For each entry below, copy the text exactly and leave out any picture.

Task material:
- - - - -

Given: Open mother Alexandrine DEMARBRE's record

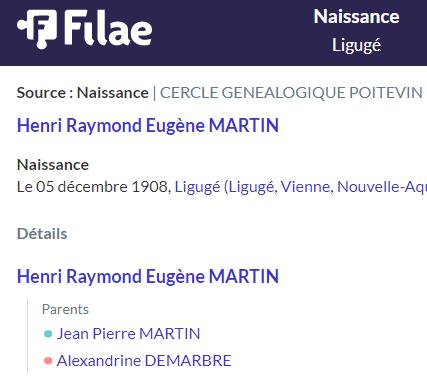Looking at the screenshot, I should pos(144,361).
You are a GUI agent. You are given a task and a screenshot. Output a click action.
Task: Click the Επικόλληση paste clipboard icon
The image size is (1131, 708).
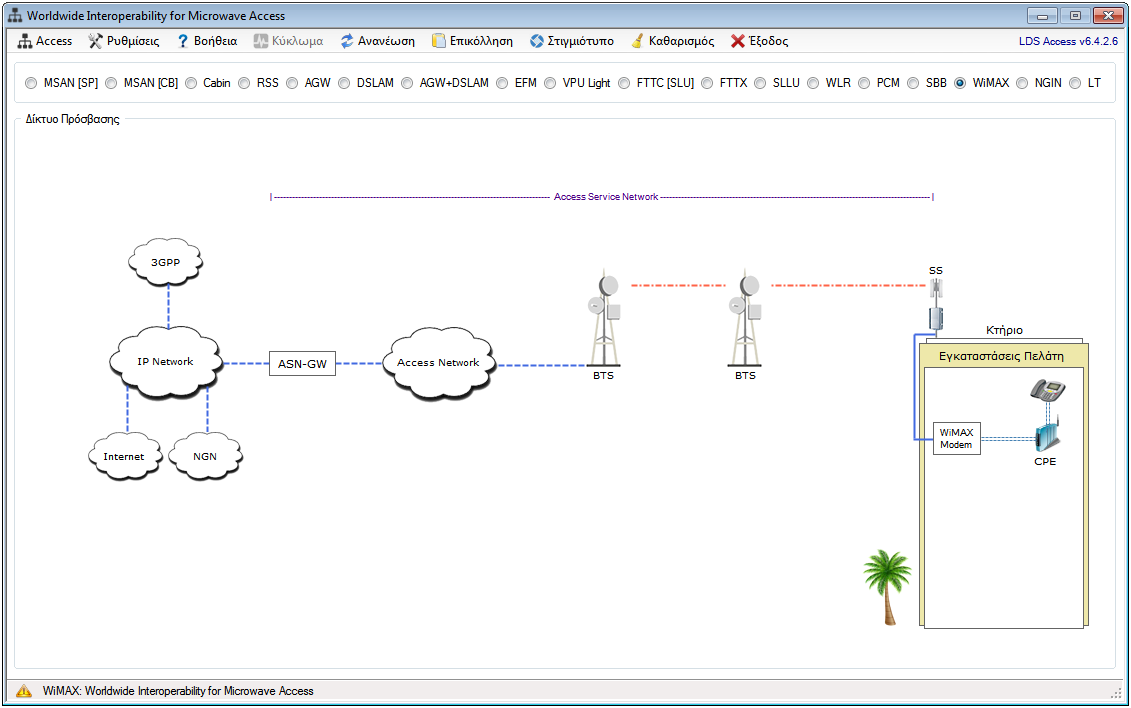pos(438,41)
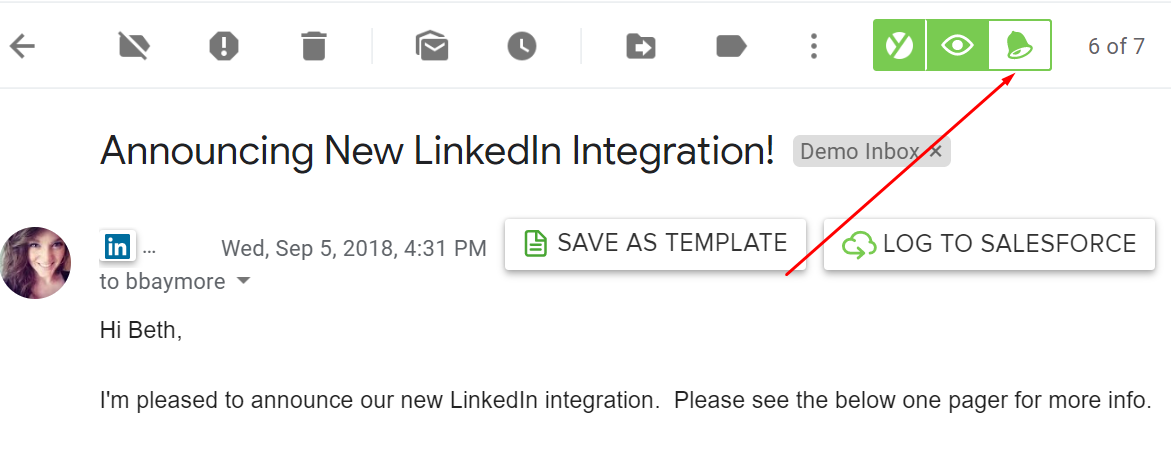1171x449 pixels.
Task: Click the Demo Inbox label chip
Action: (x=860, y=152)
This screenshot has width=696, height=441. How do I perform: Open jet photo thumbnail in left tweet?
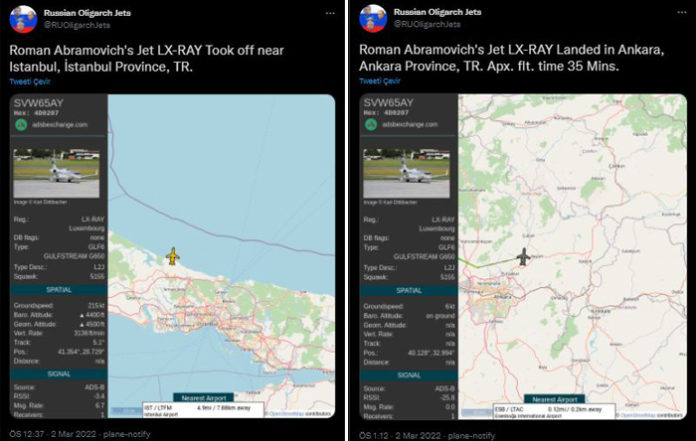pyautogui.click(x=56, y=174)
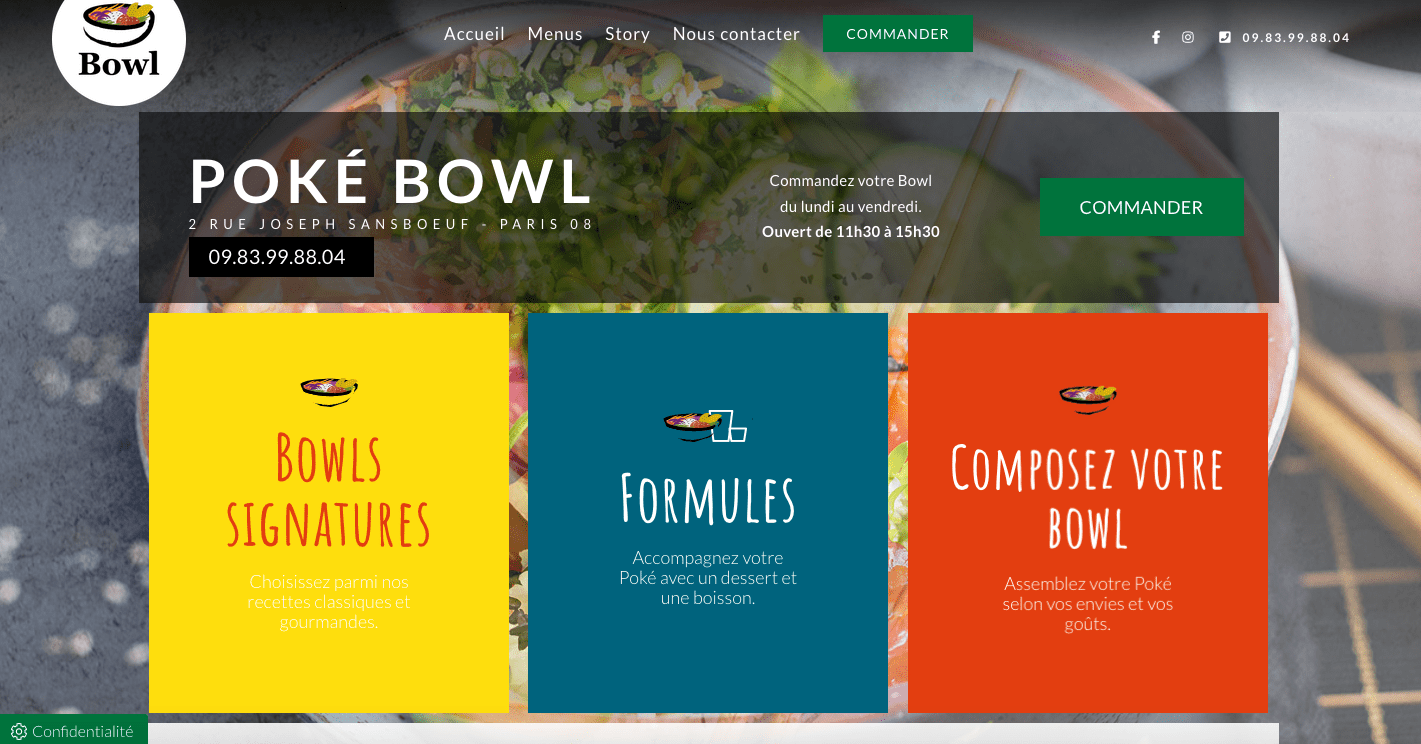The image size is (1421, 744).
Task: Click the header phone number 09.83.99.88.04
Action: coord(1296,38)
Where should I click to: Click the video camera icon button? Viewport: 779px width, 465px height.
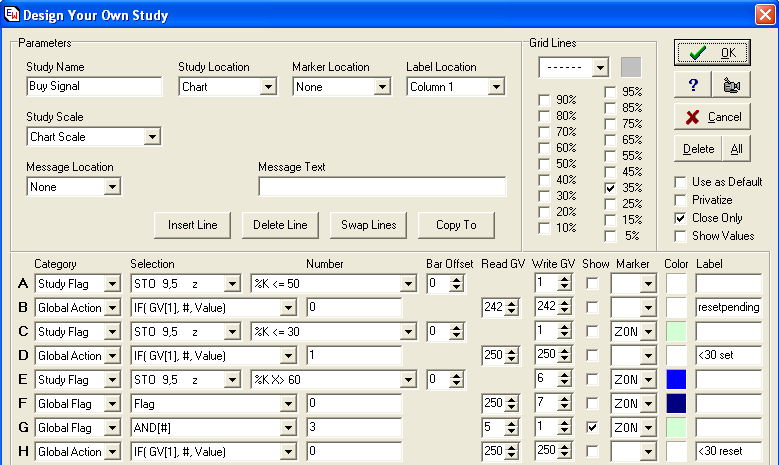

- - - - -

Written solution:
Given: Open mother Alexandrine DEMARBRE's record

Looking at the screenshot, I should pos(144,361).
You are a GUI agent. You are given a task and a screenshot. Output a click action.
Task: Click the Επικόλληση paste clipboard icon
The image size is (1131, 708).
pos(438,41)
1171x449 pixels.
Task: Click the Demo Inbox label chip
Action: (x=860, y=152)
This screenshot has width=696, height=441. How do I perform: Open jet photo thumbnail in left tweet?
pyautogui.click(x=56, y=174)
The image size is (1421, 744).
Task: Click the header phone number 09.83.99.88.04
Action: coord(1296,38)
Where should I click to: Click the video camera icon button? Viewport: 779px width, 465px height.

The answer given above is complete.